INFORMATION GIVEN >>
::::
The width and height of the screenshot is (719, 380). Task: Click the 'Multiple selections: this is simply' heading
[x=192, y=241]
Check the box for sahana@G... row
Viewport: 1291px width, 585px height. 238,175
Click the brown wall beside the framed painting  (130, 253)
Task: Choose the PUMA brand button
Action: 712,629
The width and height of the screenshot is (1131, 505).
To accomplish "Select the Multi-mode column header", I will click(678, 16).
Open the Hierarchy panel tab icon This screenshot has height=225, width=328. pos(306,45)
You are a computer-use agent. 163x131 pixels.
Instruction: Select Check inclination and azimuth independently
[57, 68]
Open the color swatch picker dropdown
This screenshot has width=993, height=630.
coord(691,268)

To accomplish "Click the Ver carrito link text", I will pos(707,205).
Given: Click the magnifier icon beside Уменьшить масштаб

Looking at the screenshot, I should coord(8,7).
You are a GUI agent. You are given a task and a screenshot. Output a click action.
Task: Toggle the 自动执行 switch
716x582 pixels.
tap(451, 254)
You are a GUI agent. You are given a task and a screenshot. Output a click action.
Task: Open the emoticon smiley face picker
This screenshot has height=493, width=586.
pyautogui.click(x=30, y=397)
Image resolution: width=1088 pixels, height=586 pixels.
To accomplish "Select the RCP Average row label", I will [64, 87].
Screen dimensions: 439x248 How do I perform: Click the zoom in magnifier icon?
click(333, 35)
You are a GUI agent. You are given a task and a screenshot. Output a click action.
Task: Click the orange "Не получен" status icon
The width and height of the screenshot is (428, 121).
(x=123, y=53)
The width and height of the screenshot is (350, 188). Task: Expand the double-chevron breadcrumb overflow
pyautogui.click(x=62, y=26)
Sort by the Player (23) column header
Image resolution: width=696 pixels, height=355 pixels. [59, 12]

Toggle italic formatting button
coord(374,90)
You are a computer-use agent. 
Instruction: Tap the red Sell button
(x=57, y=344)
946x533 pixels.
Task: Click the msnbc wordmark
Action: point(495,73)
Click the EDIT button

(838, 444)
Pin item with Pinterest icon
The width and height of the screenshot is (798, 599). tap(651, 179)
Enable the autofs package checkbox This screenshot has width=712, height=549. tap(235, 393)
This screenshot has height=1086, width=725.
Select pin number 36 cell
::::
AIM OF THE TASK >>
Write out all records exactly, keeping every detail.

TASK RESULT >>
The width and height of the screenshot is (719, 380). Task: Click the 'Multiple selections: this is simply' heading
[x=192, y=241]
Check the box for sahana@G... row
Viewport: 1291px width, 585px height. 238,175
Click the brown wall beside the framed painting  (130, 253)
Task: Choose the PUMA brand button
Action: 712,629
The width and height of the screenshot is (1131, 505).
To accomplish "Select the Multi-mode column header", I will click(678, 16).
Open the Hierarchy panel tab icon This screenshot has height=225, width=328. pos(306,45)
You are a computer-use agent. 163x131 pixels.
Instruction: Select Check inclination and azimuth independently
[57, 68]
Open the color swatch picker dropdown
This screenshot has width=993, height=630.
coord(691,268)

To accomplish "Click the Ver carrito link text", I will pos(707,205).
Given: Click the magnifier icon beside Уменьшить масштаб

Looking at the screenshot, I should coord(8,7).
You are a GUI agent. You are given a task and a screenshot. Output a click action.
Task: Toggle the 自动执行 switch
716x582 pixels.
tap(451, 254)
You are a GUI agent. You are given a task and a screenshot. Output a click action.
Task: Open the emoticon smiley face picker
This screenshot has height=493, width=586.
pyautogui.click(x=30, y=397)
Image resolution: width=1088 pixels, height=586 pixels.
To accomplish "Select the RCP Average row label", I will [64, 87].
Screen dimensions: 439x248 How do I perform: Click the zoom in magnifier icon?
click(333, 35)
You are a GUI agent. You are given a task and a screenshot. Output a click action.
Task: Click the orange "Не получен" status icon
The width and height of the screenshot is (428, 121).
(x=123, y=53)
The width and height of the screenshot is (350, 188). Task: Expand the double-chevron breadcrumb overflow
pyautogui.click(x=62, y=26)
Sort by the Player (23) column header
Image resolution: width=696 pixels, height=355 pixels. [59, 12]

Toggle italic formatting button
coord(374,90)
You are a computer-use agent. 
Instruction: Tap the red Sell button
(x=57, y=344)
946x533 pixels.
Task: Click the msnbc wordmark
Action: point(495,73)
Click the EDIT button

(838, 444)
Pin item with Pinterest icon
The width and height of the screenshot is (798, 599). tap(651, 179)
Enable the autofs package checkbox This screenshot has width=712, height=549. tap(235, 393)
This screenshot has height=1086, width=725.
Select pin number 36 cell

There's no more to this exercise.